▶ _DIRECTIONS_
All lines from the one containing "Proceed with the Next button" through the final line of the records below should be reproduced exactly, with the pictures left out.

(Saved entries)
= Beginning of Section =

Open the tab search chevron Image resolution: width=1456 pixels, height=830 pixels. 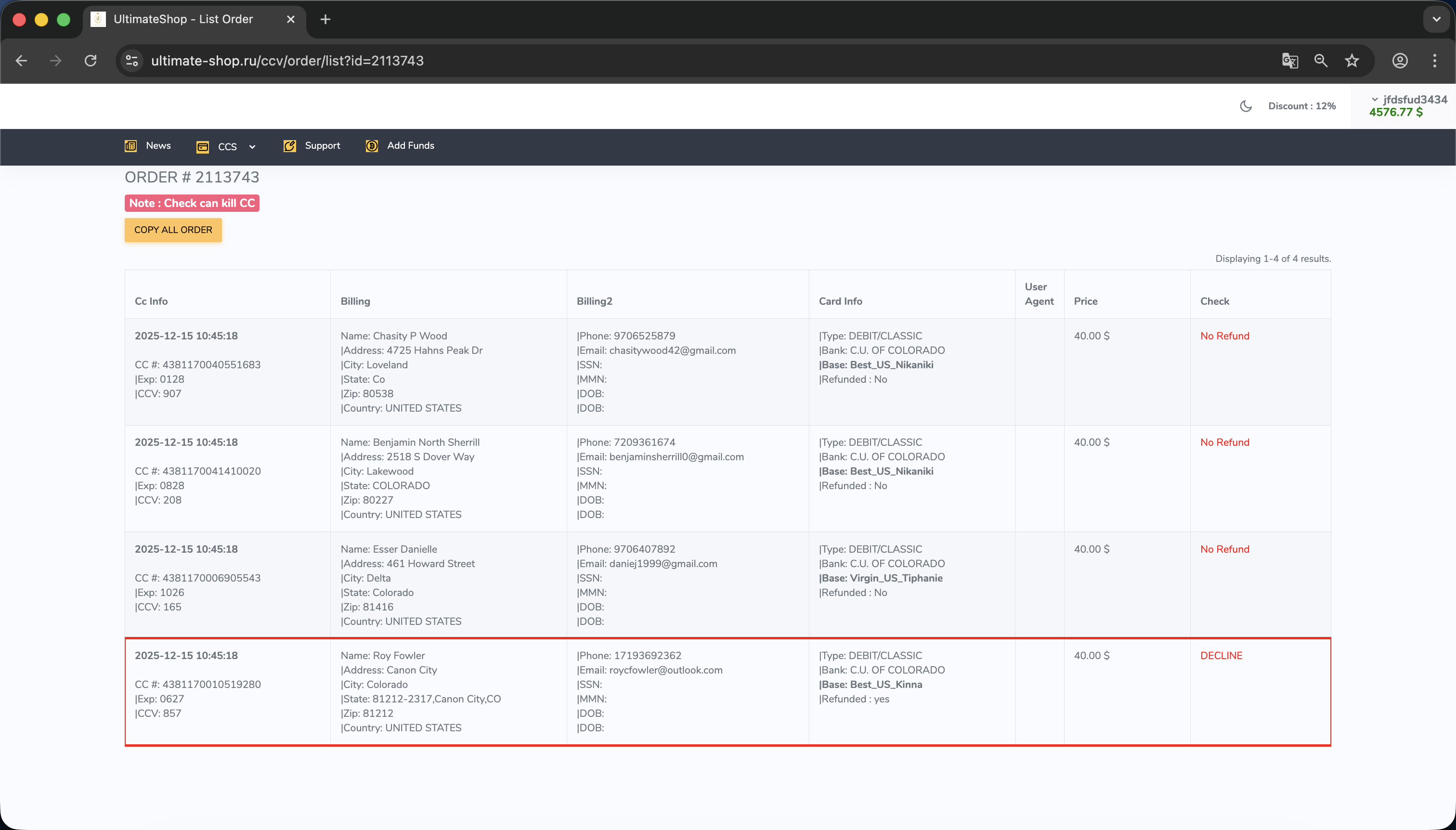(x=1436, y=19)
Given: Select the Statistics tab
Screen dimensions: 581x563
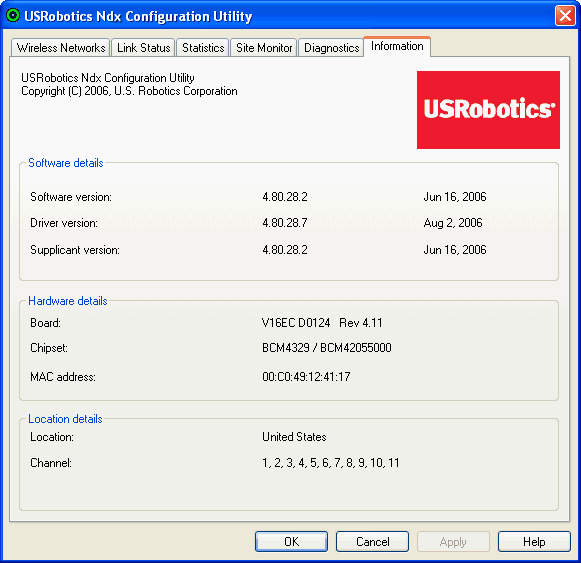Looking at the screenshot, I should point(203,48).
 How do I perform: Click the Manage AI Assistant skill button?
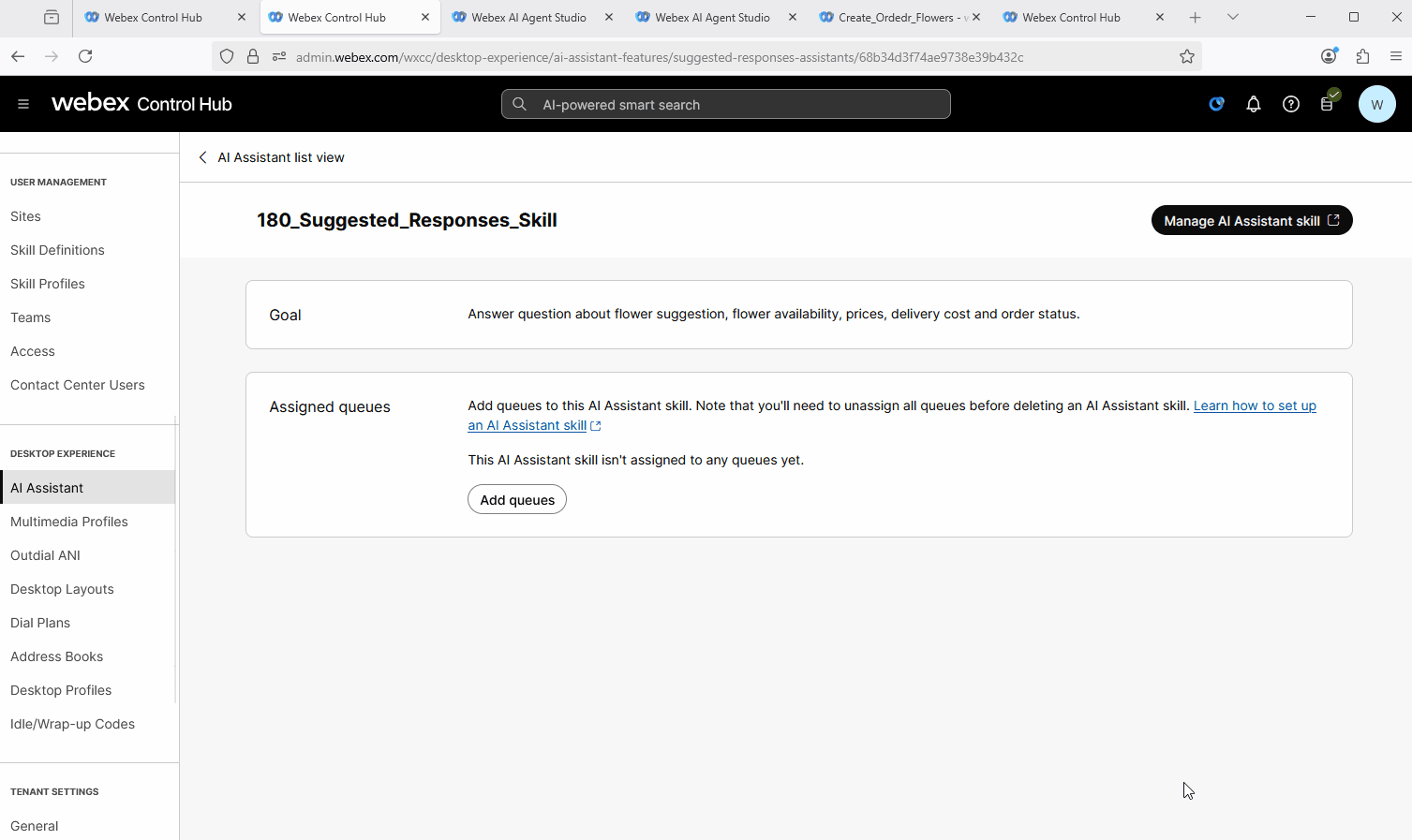(1251, 221)
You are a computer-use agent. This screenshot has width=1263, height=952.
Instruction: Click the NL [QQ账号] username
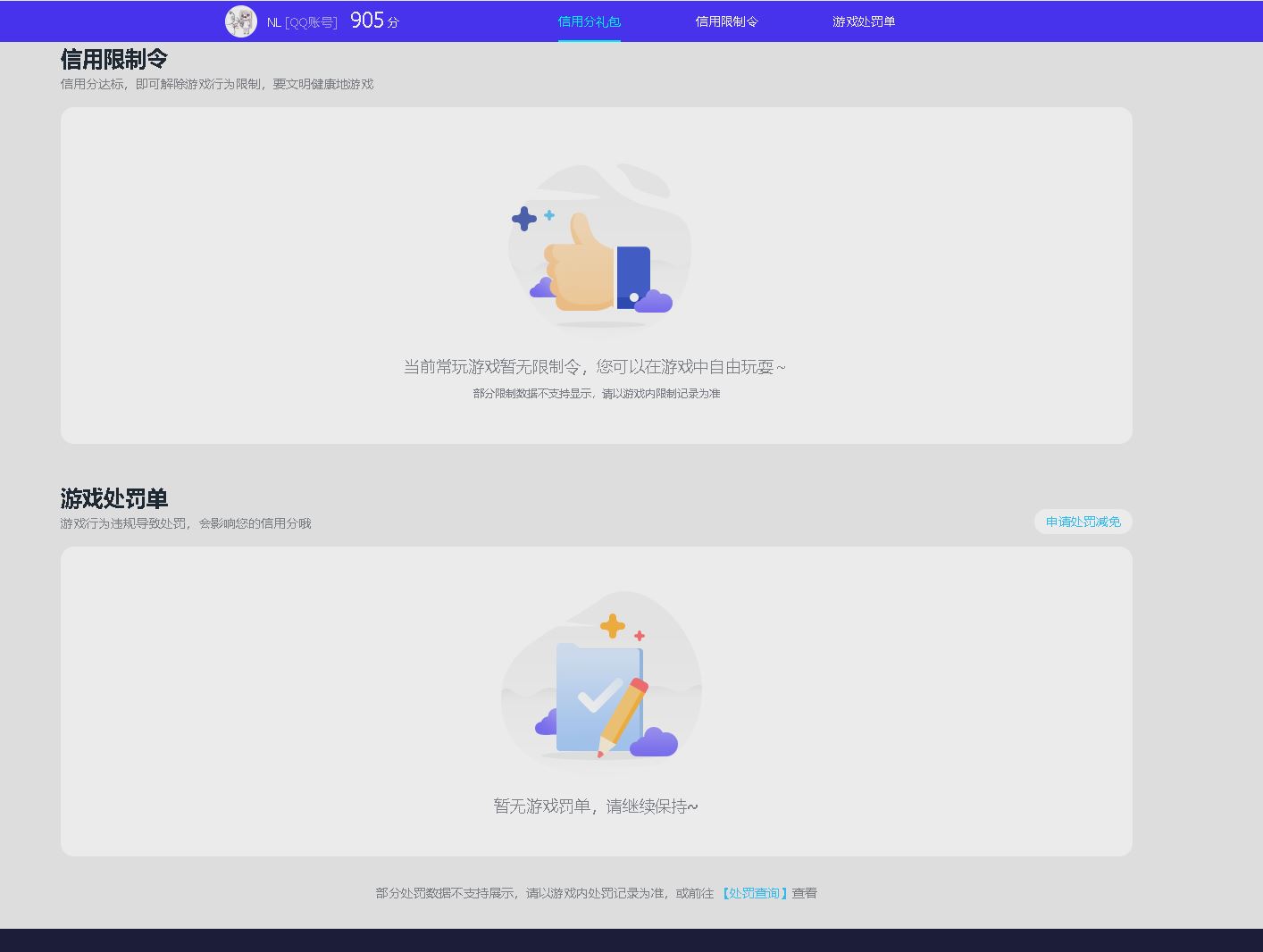tap(302, 22)
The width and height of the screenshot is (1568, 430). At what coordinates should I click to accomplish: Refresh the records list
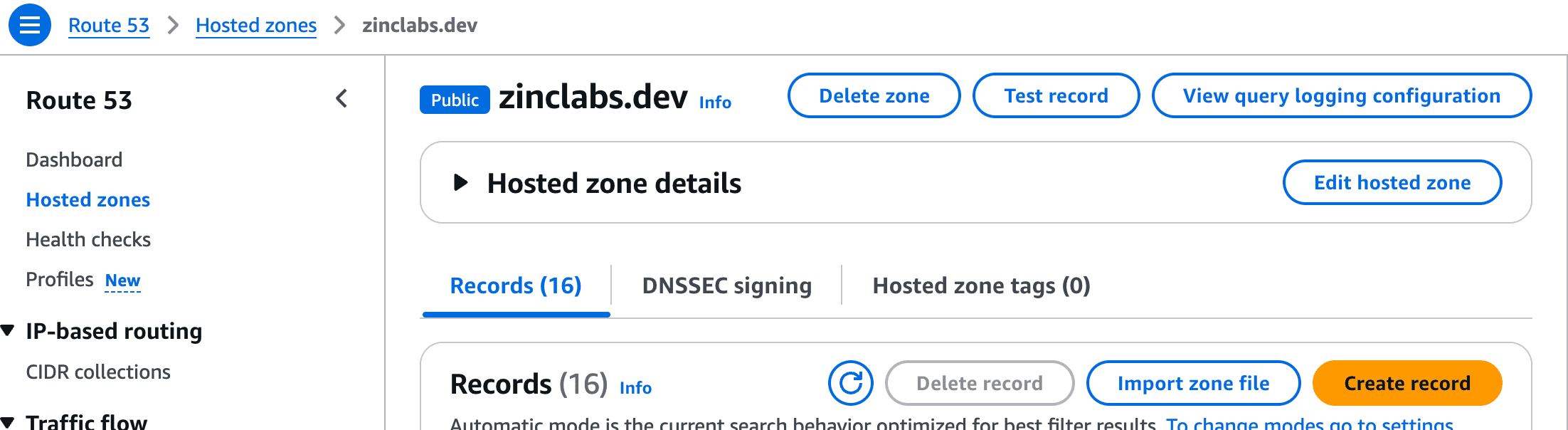[x=850, y=383]
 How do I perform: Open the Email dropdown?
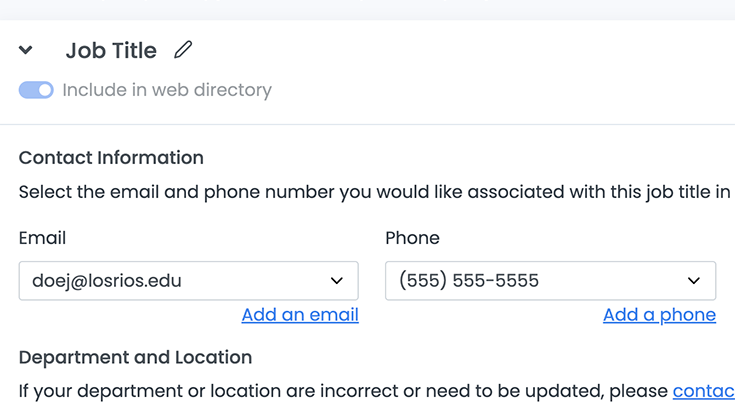(188, 281)
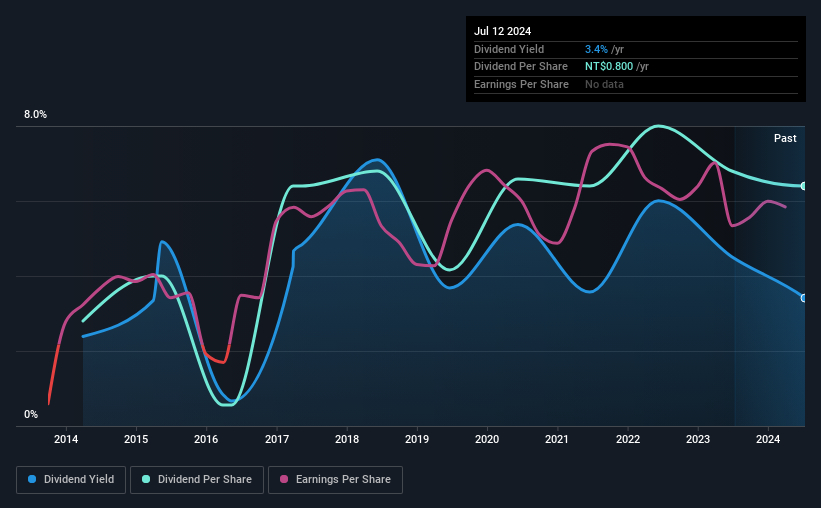Select the 2022 label on the x-axis
This screenshot has width=821, height=508.
(x=628, y=439)
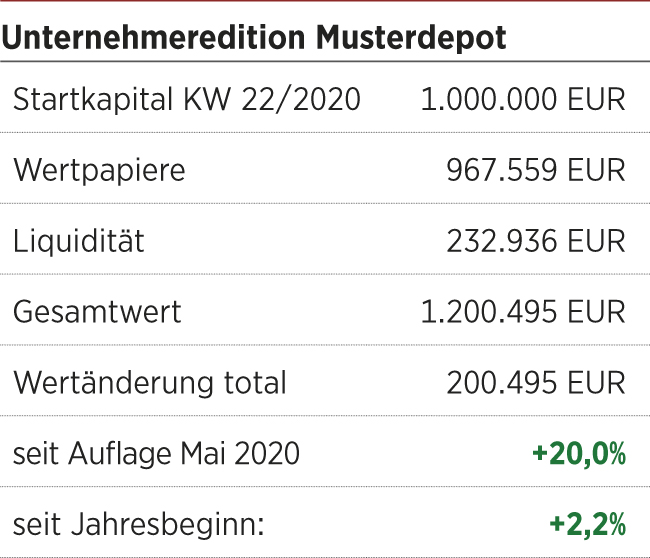The image size is (650, 558).
Task: Click the 1.200.495 EUR total value
Action: point(523,312)
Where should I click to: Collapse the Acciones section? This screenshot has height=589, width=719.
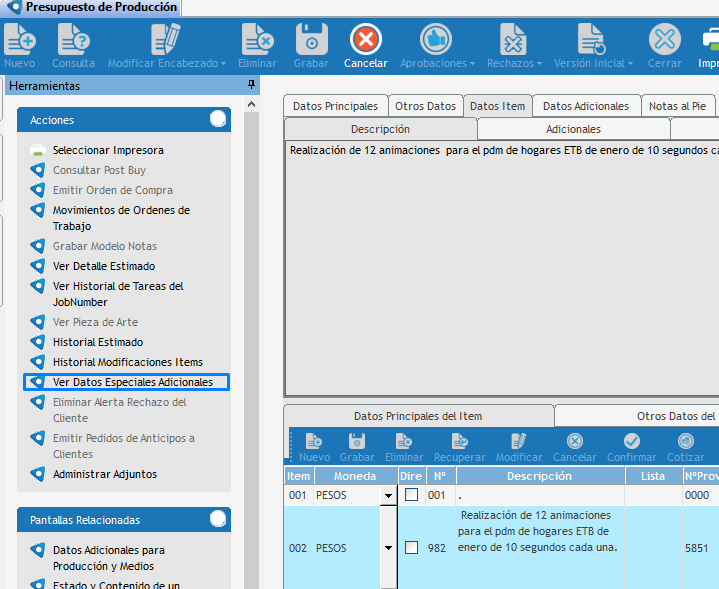(217, 120)
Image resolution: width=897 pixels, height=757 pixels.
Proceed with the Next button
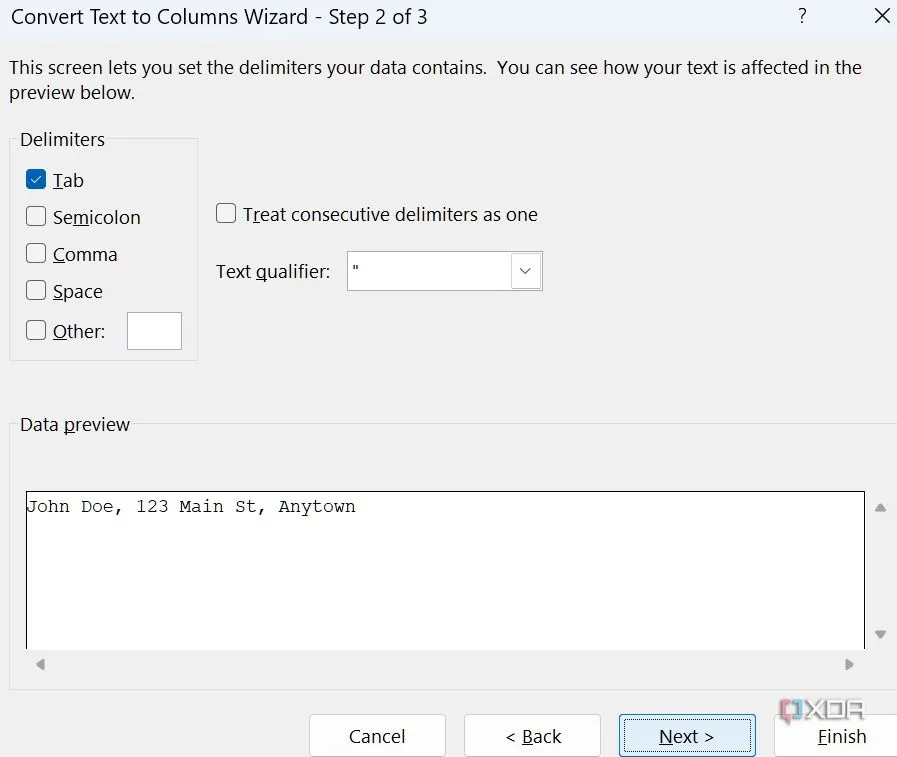point(686,736)
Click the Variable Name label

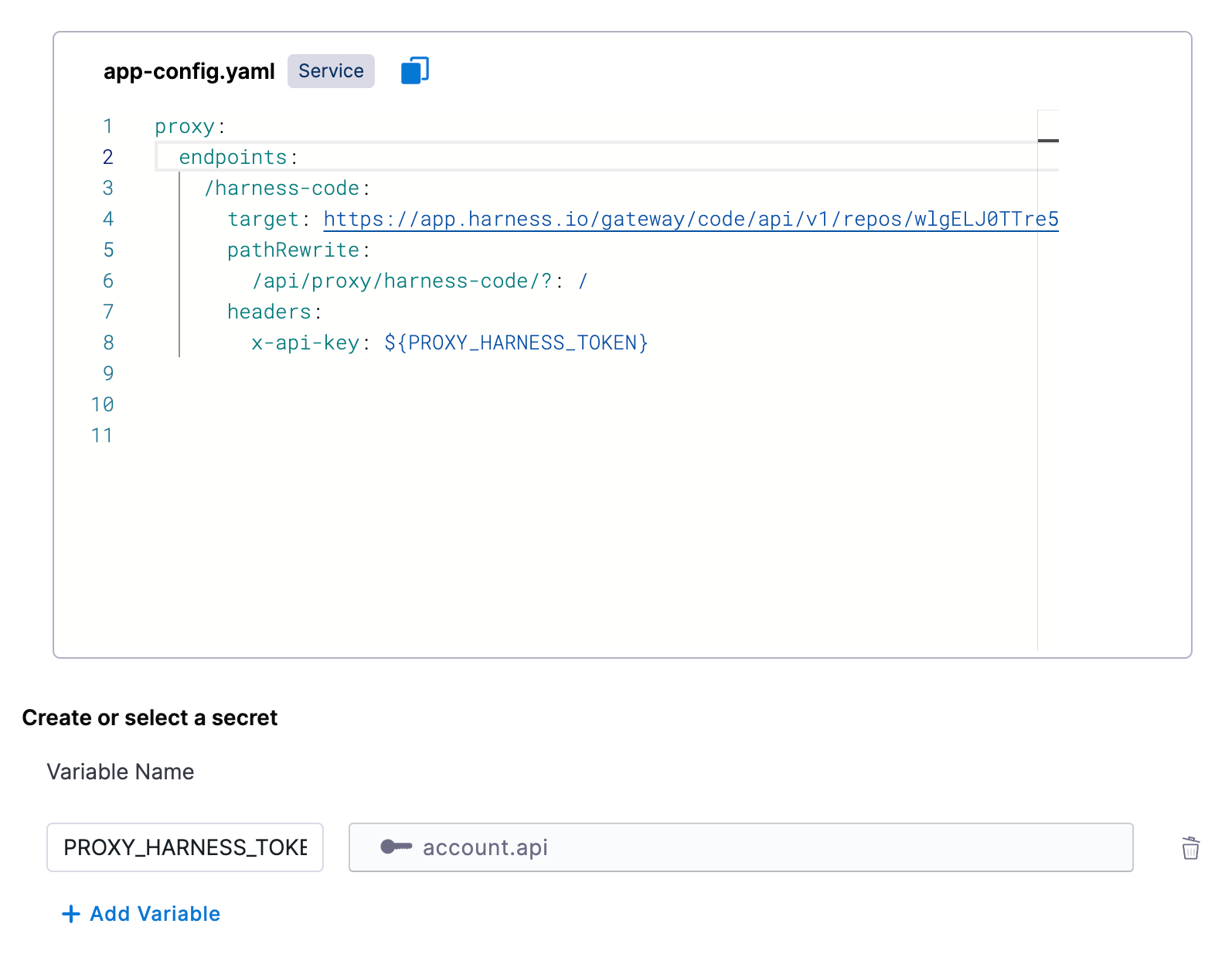click(x=121, y=772)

= End of Section =

▶ _ANSWER SECTION_
Proceed with the Next button
point(686,736)
Click the Variable Name label

click(x=121, y=772)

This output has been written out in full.